Whilst Wiedemann fulfilled his lifetime ambition of racing in the Tour de France, his defection caused a huge scandal. The Stasi sought to ‘repatriate’ him, with horrific consequences both for him and the family he left behind. Fifty years on, and twenty-five years after the fall of the Berlin Wall, Dieter Wiedemann has decided it is time to tell his story. Through his testimony and that of others involved, and through the Stasi file, which has stalked him for half a century, Herbie Sykes uncovers an astonishing tale. It is one of love and betrayal, of the madness at the heart of the cold war, and of the greatest bike race in history.

The Author:
Herbie Sykes is a freelance sports journalist and historian. He is the author of The Eagle of Canavese: Franco Balmamion and the Giro d’Italia, Maglia Rosa: Triumph and Tragedy at the Giro d’Italia, and Coppi: Inside the Legend of the Campionissimo. Sykes lives in Turin, and writes for a number of cycling publications.

About the book:
Herbie Sykes says: “The Race Against the Stasi isn’t a political book per se, and nor is it intended as a treatise on Stasi methodology or history. It’s a biographical study of a long-forgotten racing cyclist, of the sporting leviathan which was the Peace Race, and of the politicization of daily life during the cold war. The narrative, however, isn’t interpretive. Instead it’s reproduced as a series of original letters, testimonies from those who were there, official government documents and, overwhelmingly, Dieter Wiedemann’s Stasi file.

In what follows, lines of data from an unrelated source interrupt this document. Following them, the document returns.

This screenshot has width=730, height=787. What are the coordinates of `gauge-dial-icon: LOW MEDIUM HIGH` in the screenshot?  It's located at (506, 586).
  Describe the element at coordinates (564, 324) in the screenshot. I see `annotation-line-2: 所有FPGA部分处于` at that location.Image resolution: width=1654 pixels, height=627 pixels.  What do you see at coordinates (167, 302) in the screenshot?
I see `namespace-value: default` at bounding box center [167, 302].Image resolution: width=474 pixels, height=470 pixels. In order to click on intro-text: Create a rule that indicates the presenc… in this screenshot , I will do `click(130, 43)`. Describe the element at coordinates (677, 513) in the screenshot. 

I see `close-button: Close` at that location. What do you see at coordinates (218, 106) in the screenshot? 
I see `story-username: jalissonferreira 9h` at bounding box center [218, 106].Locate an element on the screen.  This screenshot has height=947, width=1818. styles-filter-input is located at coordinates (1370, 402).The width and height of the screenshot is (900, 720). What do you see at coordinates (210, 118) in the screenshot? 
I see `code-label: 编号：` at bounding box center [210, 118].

Collectively the documents form a real-time case study of the material effect the Berlin Wall had on the two populations it conditioned. Studies of the German Democratic Republic traditionally focus on those trapped in the east, but in doing so overlook the anguish of those living on the other side. They tend to disregard the profound loss visited upon the defectors themselves, but also upon the millions of West Germans millions who were cut off, at a stroke, from their families and loved ones. By revisiting the people and places on both sides of the great divide, the book redresses that balance to a significant degree.”